→ Brief A
List every person in the text about Peter McKernon who is named by both a first name and a surname.
══ Text excerpt
PETER McKernon passed away last week. Aged ninety three years. Wee Pete, as he was affectionately known, was one of the best known faces in Glengormley. Born and reared in the district, nobody (except possibly his best friend, Paddy Duffy) knew more about  the history and people of Glengormley than he  did.
As the new school building was nearing completion at St Mary’s on the Hill in 1970, building contractor Harry Keenan was showing PP Shaun McCafferty round. He was delighted with the state of the art building and he said to Harry: “Now I've got to find a caretaker to look after all this.” Harry pointed over to his left and said: “Look no further. That’s your man.”
Peter was caretaker for over twenty years and then became lollipop man for another twenty, retiring from the road crossing at the ripe old age of  eighty-six. Wee Pete had an easy going manner and never forgot a name. He knew every child who passed through the  school and kept in touch with them afterwards. At his funeral a man came up to me and said” “I was speaking to Pete about three months ago. I couldn’t get over him remembering my name but I was astounded when he told me that he remembered my da’s first day In school. He remembered him bawling his head off.” He had a great memory.
In the early 1970s I remember standing at the back window of the Bellevue Arms, which looks down to the shore of Belfast Lough and is now a blaze of light. Manus Keane, Paddy Duffy and Pete used to meet up on a Saturday night and reminisce. All three men lived to be over ninety and they had some stories. Pete told me that night that he remembered looking out that window one night in 1948 and he spotted the first street light in Holywood across the Lough. ”Aye, that was the first night Duffy told the story about Lizzie McRoberts,” joked Peter.
It was inevitable that he would have to tell the story again and taking a good gulp of Guinness he began.
“ If I heard this once, I heard it a hundred times from my grandfather.”
Paddy had been reared in the now deserted village at Whitewell with his grandfather.
He told us: “Away back in the 1920s just after I was born there was a court case in Belfast which set the Whitewell alight. A fella called Robert Martin had been a lodger with the McRoberts family and he got close to their daughter Lizzie. Then one Monday night at a dance in the Fountain Hall in Greencastle he asked her for a dance. She refused him and he hit her on the face with his cap.
“At that time they came to Greencastle and Glengormley on the trams in droves.”
After the dance, which ended at 10.30 pm, she went up the Whitewell Road with John Watson. As Watson was leaving Martin arrived and Watson said to him, “Come on Ginger, are you coming home?” Martin told him he was going home with Lizzie. She said he was not.
When Wee Pete prompted him Paddy told us: “She told the court that he said he had a wee thing to tell her. She said to hurry up and say what it was. He put his arm around her neck and she felt his hand fumbling at her jumper and when she put her hand up she got her finger cut with what seemed to be a razor. She then found that her throat was bleeding. She screamed and ran away.Two boys found her and took her to the doctor who dressed her wound.”
════
══ Stored rows
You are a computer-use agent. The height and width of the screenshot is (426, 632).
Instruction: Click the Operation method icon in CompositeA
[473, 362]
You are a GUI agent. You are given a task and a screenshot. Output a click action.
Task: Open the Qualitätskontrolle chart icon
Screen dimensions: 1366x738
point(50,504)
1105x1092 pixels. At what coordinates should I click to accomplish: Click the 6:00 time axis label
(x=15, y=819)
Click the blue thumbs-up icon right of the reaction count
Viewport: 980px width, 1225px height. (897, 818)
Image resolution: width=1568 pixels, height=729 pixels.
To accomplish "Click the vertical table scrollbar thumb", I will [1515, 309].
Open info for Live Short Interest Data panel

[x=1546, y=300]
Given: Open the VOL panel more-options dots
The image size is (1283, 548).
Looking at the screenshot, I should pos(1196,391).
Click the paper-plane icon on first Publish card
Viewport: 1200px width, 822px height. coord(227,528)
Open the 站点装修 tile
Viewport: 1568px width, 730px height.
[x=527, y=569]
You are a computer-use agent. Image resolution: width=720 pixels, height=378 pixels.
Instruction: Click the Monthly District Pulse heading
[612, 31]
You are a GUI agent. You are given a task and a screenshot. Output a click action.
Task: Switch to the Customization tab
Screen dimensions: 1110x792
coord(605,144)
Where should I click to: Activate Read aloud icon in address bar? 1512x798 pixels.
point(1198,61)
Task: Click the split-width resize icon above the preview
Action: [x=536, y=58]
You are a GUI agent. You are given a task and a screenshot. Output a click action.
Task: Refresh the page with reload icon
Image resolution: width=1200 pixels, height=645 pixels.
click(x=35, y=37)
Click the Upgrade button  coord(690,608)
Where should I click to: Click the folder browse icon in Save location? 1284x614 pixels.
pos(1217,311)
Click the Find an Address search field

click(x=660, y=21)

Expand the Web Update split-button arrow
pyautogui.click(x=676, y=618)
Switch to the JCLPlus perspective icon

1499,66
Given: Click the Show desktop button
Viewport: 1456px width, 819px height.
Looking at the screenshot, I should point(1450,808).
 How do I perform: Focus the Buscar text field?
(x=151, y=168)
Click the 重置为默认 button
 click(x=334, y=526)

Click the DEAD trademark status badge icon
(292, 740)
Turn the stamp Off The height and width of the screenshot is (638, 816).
════
→ Brief B
Render the listing lines from the one containing "Click the Upgrade" through the end of the listing, inclusive, as a Markdown table with columns named Row and Line, giving each line a row number and skipping blank lines.

→ Written reply A
- Peter McKernon
- Paddy Duffy
- Harry Keenan
- Shaun McCafferty
- Manus Keane
- Robert Martin
- Lizzie McRoberts
- John Watson

→ Written reply B
| Row | Line |
|---|---|
| 1 | Click the Upgrade button  coord(690,608) |
| 2 | Where should I click to: Click the folder browse icon in Save location? 1284x614 pixels. |
| 3 | pos(1217,311) |
| 4 | Click the Find an Address search field |
| 5 | click(x=660, y=21) |
| 6 | Expand the Web Update split-button arrow |
| 7 | pyautogui.click(x=676, y=618) |
| 8 | Switch to the JCLPlus perspective icon |
| 9 | 1499,66 |
| 10 | Given: Click the Show desktop button |
| 11 | Viewport: 1456px width, 819px height. |
| 12 | Looking at the screenshot, I should point(1450,808). |
| 13 |  How do I perform: Focus the Buscar text field? |
| 14 | (x=151, y=168) |
| 15 | Click the 重置为默认 button |
| 16 |  click(x=334, y=526) |
| 17 | Click the DEAD trademark status badge icon |
| 18 | (292, 740) |
| 19 | Turn the stamp Off The height and width of the screenshot is (638, 816). |